-- start Source text --
Park Trails

at Graham Cave State Park

Fern Ridge Trail

  • Hiking

Length: .30 Mile View map

Trail Rating: Rugged

Fern Ridge Trail passes through Graham Cave Glades Natural Area. Animals that live on the glades include the lichen grasshopper, slender glass lizard and the prairie lizard. The narrow trail winds just below the ridge top then descends into a timbered valley containing wet-weather waterfalls and a rich variety of wildflowers. Bordering the valley are picturesque sandstone ledges, often covered with lichens, mosses and ferns.

Fern Ridge Trail leads from the lower (south) parking lot near the playground to the intersection with Graham Cave Trail. Trail users can follow the yellow blazes on Graham Cave Trail passing an overlook at a wet-weather waterfall before leading to the entrance of Graham Cave.

You may experience:

  • Natural surface, dirt, mud, gravel, shifting rocks, slippery surface, etc.
  • Rocks, roots and/or downed vegetation on trail        
  • Wood or stone steps
  • Steep grades and inclines more than 10 percent
  • Bridges and/or structural crossings
  • Occasional water over trail
Find the trailhead on the park map
Missouri State Parks Trail Rules and Etiquette
Length Estimated Hiking Time Type Blazes Trailhead
.30 Mile 20 minutes, one way Linear Green (1. On the south side of the playground at the lower (south) picnic area; (2. At the Graham Cave parking area, south of the park office

Graham Cave Trail

  • Hiking

Length: .30 Mile View map

Trail Rating: Moderate

Graham Cave Trail’s natural surface section leads to Graham Cave, passing by an interpretive shelter with wayside exhibits and an overlook at a wet-weather waterfall. The paved section has a high degree of incline and leads directly to Graham Cave with an open front and wayside exhibits that define the history and natural communities surrounding the cave. Here, Indian Glade Trail ascends the sandstone outcroppings above the cave to the left, turning westbound toward the campground.
-- end Source text --
-- start Data lines --
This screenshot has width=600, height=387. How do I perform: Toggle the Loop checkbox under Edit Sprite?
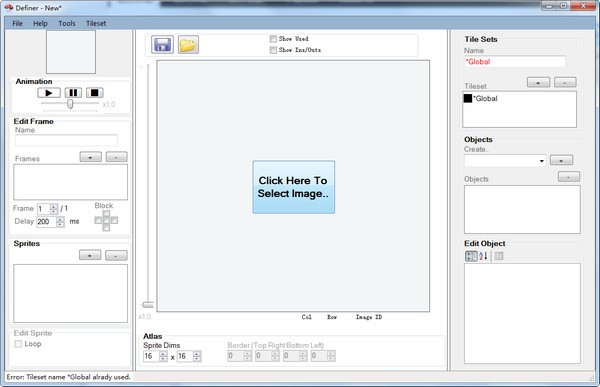(18, 344)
-- end Data lines --
• Jobs:
1/ From the Graham Cave trail text, output everything from "Trail Rating: Rugged" down to "of Graham Cave.".
2/ Answer these from the Graham Cave trail text:
(a) What trail rating is given for Fern Ridge Trail?
(b) What color are the blazes on Fern Ridge Trail?
(c) What trail rating is given for Graham Cave Trail?

• Replies:
1/
Trail Rating: Rugged

Fern Ridge Trail passes through Graham Cave Glades Natural Area. Animals that live on the glades include the lichen grasshopper, slender glass lizard and the prairie lizard. The narrow trail winds just below the ridge top then descends into a timbered valley containing wet-weather waterfalls and a rich variety of wildflowers. Bordering the valley are picturesque sandstone ledges, often covered with lichens, mosses and ferns.

Fern Ridge Trail leads from the lower (south) parking lot near the playground to the intersection with Graham Cave Trail. Trail users can follow the yellow blazes on Graham Cave Trail passing an overlook at a wet-weather waterfall before leading to the entrance of Graham Cave.

2/
(a) Rugged
(b) Green
(c) Moderate